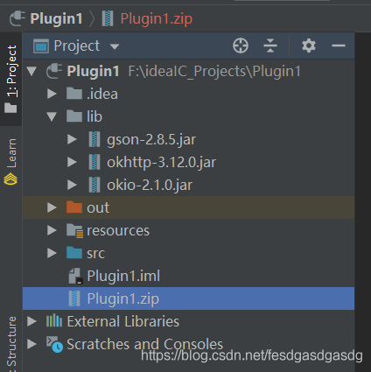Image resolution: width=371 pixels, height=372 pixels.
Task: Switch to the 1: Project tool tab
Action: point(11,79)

---

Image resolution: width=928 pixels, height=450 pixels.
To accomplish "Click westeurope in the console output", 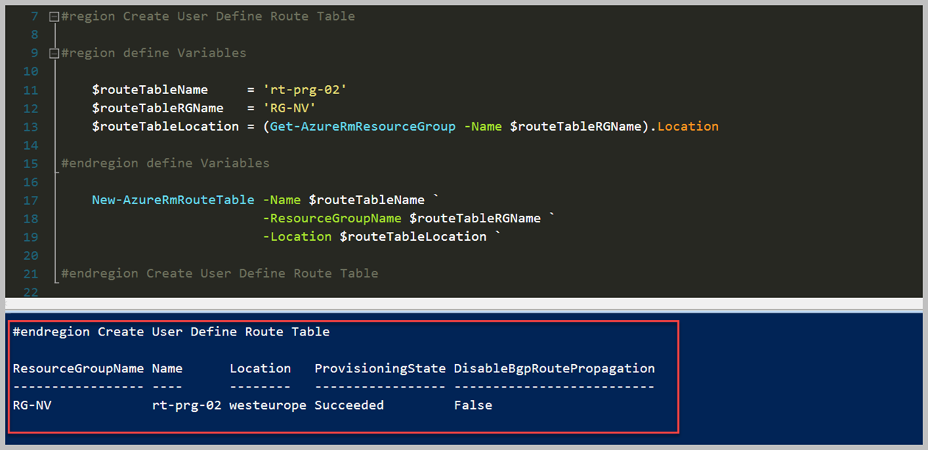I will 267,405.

...

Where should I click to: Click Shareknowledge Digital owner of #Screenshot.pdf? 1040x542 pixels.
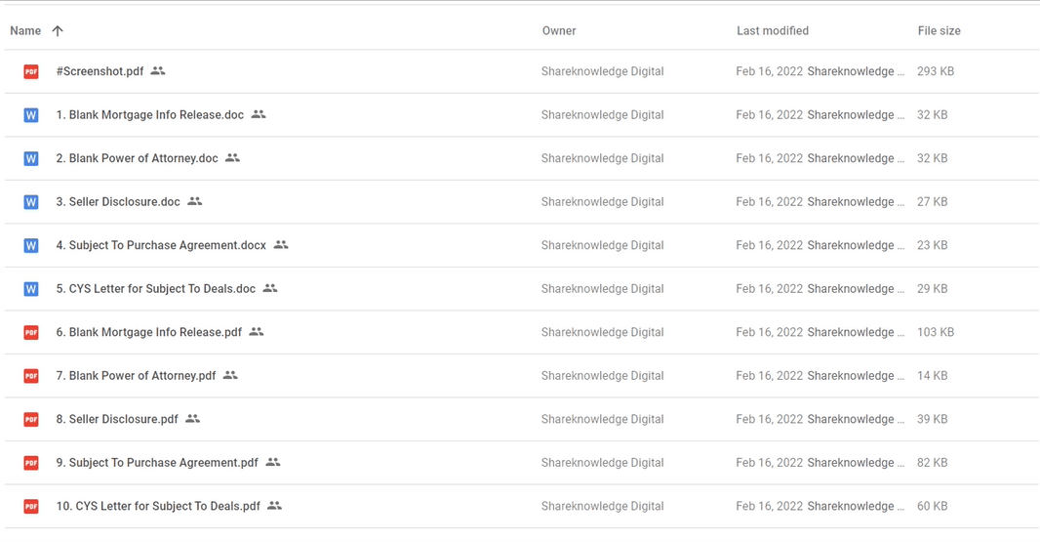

### REQUIRED WORK
Rewrite the material starting with the line that contains "Image resolution: width=371" and going on through the line that contains "Action: point(11,79)", putting "tool window" in place of "tool tab" and changing nothing else. Leave the pictures out of your answer.

### SOLUTION FOR THIS EXERCISE
Image resolution: width=371 pixels, height=372 pixels.
Task: Switch to the 1: Project tool window
Action: point(11,79)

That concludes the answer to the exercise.